During his days in the Legion, Leon had been taught that the place of the common soldier was in large formations where they could reinforce their comrades, while the stronger mages were to act as ‘formation breakers’, using their magic to disrupt enemy lines and tie down their enemy equivalents in duels. But it wasn’t until Leon saw his lightning utterly ravage the bandits that he truly understood was it was to use his magic to break a formation. If he’d ever killed so many people with a single strike before, or caused so much damage to the forces of an enemy in one move, he couldn’t think of it.
“Keep it up!” Marcus shouted from not too far behind him. “They’re on the run! We have to ensure the rout! Keep them from rallying!”
Leon was pulled out of his momentary reverie, and he opened up with another blast of lightning as his retinue loosed more arrows and launched more of their own magic into the bandit’s lines. Dozens more fell to light, ice, fire, and lightning, until the bandit’s retreat was too desperate to stop, and hundreds were left behind as little more than charred corpses.
Leon even saw that the silver-eyed bandit leader had chosen to retreat as well, having been far enough behind his formations to avoid any serious injury, though he was still admirably trying to get his people to retreat in an orderly fashion. As he did so, he tossed a glance back over his shoulder, his expression one of fear and regret, and Leon reveled in that look. In barely more than a minute, Leon had won a battle, and put the fear of the gods into his enemy.
He was just about to order his retinue to pursue and cut down as many bandits as they could before they vanished into the hills, but then he saw the bandit leader pause his retreat just long enough for his expression to morph into something almost akin to a smile of triumph, though tinged with deep sorrow.
That look struck Leon—the man had just lost at least a quarter of his total force in seconds if not more, and yet he smiled as he was driven away from the village.
‘Maybe he got what he came for?’ Leon wondered, but as he turned back to give his retinue further orders, he stopped and projected his magic senses to check in on the Heaven’s Eye convoy, and a dark look crossed his face.
He was right once more. This raid on the village was only a distraction; even now, thousands more bandits had appeared from the hills and were surrounding the convoy. Some were even already clashing with the guards protecting the central carriages.
“Keep going!” Leon shouted, making a snap decision. His priority was the convoy, but it was defended well enough that he felt secure in leaving them to Maia and the rest of the Heaven’s Eye guards.

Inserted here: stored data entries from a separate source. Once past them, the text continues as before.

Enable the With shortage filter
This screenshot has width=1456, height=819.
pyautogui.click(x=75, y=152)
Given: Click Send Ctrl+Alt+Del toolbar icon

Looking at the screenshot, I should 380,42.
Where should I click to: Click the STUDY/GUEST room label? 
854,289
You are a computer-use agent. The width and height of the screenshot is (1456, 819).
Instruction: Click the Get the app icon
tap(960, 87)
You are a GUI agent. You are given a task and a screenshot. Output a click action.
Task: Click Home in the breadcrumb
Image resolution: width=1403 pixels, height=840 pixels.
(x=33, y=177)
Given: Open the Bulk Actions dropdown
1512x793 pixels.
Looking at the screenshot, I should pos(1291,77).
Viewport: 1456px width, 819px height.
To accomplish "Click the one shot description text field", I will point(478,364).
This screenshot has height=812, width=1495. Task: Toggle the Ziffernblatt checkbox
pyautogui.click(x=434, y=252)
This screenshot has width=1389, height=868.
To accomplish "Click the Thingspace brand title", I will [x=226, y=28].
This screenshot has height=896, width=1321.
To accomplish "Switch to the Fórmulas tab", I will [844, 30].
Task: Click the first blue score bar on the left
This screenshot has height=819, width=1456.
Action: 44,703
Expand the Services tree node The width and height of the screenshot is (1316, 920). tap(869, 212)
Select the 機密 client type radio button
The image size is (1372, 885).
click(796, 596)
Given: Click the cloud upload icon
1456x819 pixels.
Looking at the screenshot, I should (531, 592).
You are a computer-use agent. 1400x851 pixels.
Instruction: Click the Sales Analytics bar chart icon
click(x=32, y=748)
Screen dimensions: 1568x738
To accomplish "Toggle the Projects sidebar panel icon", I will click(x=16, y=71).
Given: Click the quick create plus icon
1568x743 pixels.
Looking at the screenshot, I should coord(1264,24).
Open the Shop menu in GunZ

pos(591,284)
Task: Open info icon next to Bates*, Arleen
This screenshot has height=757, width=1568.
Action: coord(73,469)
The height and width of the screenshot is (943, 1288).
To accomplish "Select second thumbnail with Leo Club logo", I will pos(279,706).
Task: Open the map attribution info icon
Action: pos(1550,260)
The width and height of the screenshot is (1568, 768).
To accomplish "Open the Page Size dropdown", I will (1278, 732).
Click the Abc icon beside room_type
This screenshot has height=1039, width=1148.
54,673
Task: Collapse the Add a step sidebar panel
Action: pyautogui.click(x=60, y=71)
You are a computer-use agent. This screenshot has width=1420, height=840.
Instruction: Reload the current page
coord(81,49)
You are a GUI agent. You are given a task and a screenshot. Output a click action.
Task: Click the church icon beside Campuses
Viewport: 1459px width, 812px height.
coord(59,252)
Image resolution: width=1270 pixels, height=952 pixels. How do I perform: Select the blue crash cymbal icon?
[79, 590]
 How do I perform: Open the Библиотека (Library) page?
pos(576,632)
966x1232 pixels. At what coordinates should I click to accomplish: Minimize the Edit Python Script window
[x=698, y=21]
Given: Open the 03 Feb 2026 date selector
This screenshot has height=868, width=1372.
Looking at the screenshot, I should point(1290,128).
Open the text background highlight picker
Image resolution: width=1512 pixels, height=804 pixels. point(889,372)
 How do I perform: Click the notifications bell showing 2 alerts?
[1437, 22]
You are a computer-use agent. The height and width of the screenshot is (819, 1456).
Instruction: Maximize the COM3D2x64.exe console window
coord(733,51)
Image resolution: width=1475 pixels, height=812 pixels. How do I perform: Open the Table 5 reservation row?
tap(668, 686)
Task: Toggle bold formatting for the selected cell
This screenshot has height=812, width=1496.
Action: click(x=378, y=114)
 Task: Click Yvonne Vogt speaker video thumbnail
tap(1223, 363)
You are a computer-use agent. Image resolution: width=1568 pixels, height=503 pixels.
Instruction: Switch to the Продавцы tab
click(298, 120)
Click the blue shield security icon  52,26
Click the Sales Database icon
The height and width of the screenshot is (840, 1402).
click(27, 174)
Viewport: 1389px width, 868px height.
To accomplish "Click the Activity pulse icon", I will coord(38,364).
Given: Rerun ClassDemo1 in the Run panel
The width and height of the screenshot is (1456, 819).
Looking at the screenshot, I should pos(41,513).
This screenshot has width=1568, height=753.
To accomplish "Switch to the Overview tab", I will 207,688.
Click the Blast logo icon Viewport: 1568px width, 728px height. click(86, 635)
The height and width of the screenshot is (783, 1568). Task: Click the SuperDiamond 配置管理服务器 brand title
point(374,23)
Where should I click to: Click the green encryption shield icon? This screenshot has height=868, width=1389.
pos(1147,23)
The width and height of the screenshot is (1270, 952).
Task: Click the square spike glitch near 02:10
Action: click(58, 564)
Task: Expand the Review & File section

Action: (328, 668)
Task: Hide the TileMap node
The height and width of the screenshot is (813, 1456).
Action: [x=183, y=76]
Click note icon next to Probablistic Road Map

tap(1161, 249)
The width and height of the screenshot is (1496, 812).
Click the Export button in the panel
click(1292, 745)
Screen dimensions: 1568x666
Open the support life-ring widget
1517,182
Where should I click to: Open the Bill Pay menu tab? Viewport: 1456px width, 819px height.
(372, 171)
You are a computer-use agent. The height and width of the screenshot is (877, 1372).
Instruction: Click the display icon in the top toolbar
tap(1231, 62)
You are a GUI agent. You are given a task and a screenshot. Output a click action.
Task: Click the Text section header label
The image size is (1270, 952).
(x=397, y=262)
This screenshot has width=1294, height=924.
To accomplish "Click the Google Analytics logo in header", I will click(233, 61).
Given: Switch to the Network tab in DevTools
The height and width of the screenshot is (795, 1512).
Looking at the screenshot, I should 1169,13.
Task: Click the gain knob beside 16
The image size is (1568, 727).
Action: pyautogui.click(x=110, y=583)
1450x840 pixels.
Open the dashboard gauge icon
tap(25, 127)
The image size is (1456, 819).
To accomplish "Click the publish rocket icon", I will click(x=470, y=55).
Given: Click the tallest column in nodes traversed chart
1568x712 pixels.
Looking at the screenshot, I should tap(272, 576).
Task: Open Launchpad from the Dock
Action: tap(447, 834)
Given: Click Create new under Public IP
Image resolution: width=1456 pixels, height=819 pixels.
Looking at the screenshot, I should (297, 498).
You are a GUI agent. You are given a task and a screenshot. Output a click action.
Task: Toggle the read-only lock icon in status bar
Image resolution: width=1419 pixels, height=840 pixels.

Actually, he couldn’t help but feel a little bad for the bandits. He supposed greed and desperation might be reason enough for them to attack Heaven’s Eye, but now they were attacking a convoy protected by three eighth-tier equivalent beings between himself, the Heaven’s Eye Investigator, and Maia—four, if he included Xaphan. Two were about to demolish their forces attacking the convoy, while the other was going to slaughter their decoy force.
And as he watched the convoy with his magic senses, he saw an enormous water dragon erupt into being and easily sweep aside two dozen bandits who’d come close to Elise’s carriage, all traces of mercy died within Leon. At almost the same time, a bright white light rose over the convoy and began to fire deadly rays of light into the bandit hordes, slicing scores to pieces with every blast as Damien Makedon made his move. Maia and Damien would keep everyone safe, but the audacity to threaten his family and allies was quickly overpowering his admiration for the bandits’ boldness.
So, Leon furiously set in to his pursuit of the silver-eyed bandit, and he had no intention of stopping until he’d sliced, skewered, and blasted apart every single bandit that had participated in this raid.